Shares of Mack-Cali Realty Corp (CLI - Free Report) lost nearly 2.8% in the succeeding day following the release of its second-quarter results. Investors were discouraged by a 22.2% year-over-year decline in the company’s reported revenues of $126.6 million. Further, the figure missed the Zacks Consensus Estimate of $131 million.
Mack-Cali’s core funds from operations (FFO) per share of 45 cents came in lower than the year-ago figure of 60 cents. However, it surpassed the Zacks Consensus Estimate by a cent.
The company also revised its estimate for 2018 Core FFO downward, further adding to the bearish sentiments for the stock in the market.
As of Jun 30, 2018, Mack-Cali’s consolidated core office properties were 83.2% leased, which shrunk 200 basis points (bps) from the prior-quarter end. Same-store cash revenues for the office portfolio descended 4.9%, while same-store cash net operating income (NOI) fell 5.7%.
During the reported quarter, Mack-Cali executed 51 lease deals, spanning around 453,337 square feet of space, at the company’s consolidated in-service commercial portfolio. This comprised 46% for new leases, and 54% for lease renewals and other tenant-retention deals.
Further, for the core portfolio, rental rate roll up for second-quarter 2018 deals was 7.5% on a cash basis. For new transactions, rental rate roll up was 2.9% on a cash basis, while for renewals and other tenant retention deals, it was 7.9% on a cash basis.
The company’s residential same-store portfolio remained 97.5% leased at the quarter’s end. However, same-store NOI edged down 1.3% in the quarter under review.
Mack-Cali revised its projected core FFO per share to $1.80-$1.86, down from the earlier estimate of $1.80-$1.90. The Zacks Consensus Estimate for the same is currently pegged at $1.80.
The company projects office occupancy (year-end % leased) of 84-86% and dispositions of $375-$425 million for full-year 2018. This will mark completion of Mack-Cali major disposition program. Sales in the future will occur on a select one-off basis.

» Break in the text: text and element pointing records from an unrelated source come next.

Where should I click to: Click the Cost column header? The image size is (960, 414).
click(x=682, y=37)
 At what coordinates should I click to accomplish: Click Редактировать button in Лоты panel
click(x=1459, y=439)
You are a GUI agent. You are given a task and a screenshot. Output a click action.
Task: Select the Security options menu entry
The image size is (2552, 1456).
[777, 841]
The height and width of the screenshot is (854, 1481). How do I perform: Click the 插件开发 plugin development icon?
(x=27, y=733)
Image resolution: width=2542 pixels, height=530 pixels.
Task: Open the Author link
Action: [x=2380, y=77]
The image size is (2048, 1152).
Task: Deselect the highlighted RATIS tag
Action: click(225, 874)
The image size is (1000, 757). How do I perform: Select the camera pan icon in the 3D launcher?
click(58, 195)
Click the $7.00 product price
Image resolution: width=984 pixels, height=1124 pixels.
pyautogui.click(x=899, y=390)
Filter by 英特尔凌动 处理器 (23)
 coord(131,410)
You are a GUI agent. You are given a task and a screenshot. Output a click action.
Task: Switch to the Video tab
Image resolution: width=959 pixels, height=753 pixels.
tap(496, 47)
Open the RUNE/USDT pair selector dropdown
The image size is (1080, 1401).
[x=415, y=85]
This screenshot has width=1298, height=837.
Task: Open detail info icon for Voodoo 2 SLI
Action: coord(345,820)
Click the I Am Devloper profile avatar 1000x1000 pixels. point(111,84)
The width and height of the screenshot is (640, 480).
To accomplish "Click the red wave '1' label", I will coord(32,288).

Mack-Cali has been making solid progress with respect to the 2015 strategic plan, aimed at focusing on waterfront and transit-based office holdings, and luxury multi-family portfolio growth. Nevertheless, such plans involve significant upfront costs, which might drag down the company’s profit margins. In addition to these, it has been aggressively disposing assets. While such measures are a strategic fit for the long term, the dilutive impact on earnings from huge asset sales cannot be bypassed in the near term. Rate hike also remains another concern.
Mack-Cali currently carries a Zacks Rank #4 (Sell).
You can see the complete list of today’s Zacks #1 Rank (Strong Buy) stocks here.
We are now looking forward to the earnings releases of MGM Growth Properties LLC (MGP - Free Report) , CoreCivic, Inc. (CXW - Free Report) and MedEquities Realty Trust, Inc. (MRT - Free Report) . MGM Growth Properties is set to release quarterly figures on Aug 7, while CoreCivic and MedEquities Realty Trust are slated to report their earnings on Aug 8.
Note: Anything related to earnings presented in this write-up represent funds from operations (FFO) — a widely used metric to gauge the performance of REITs.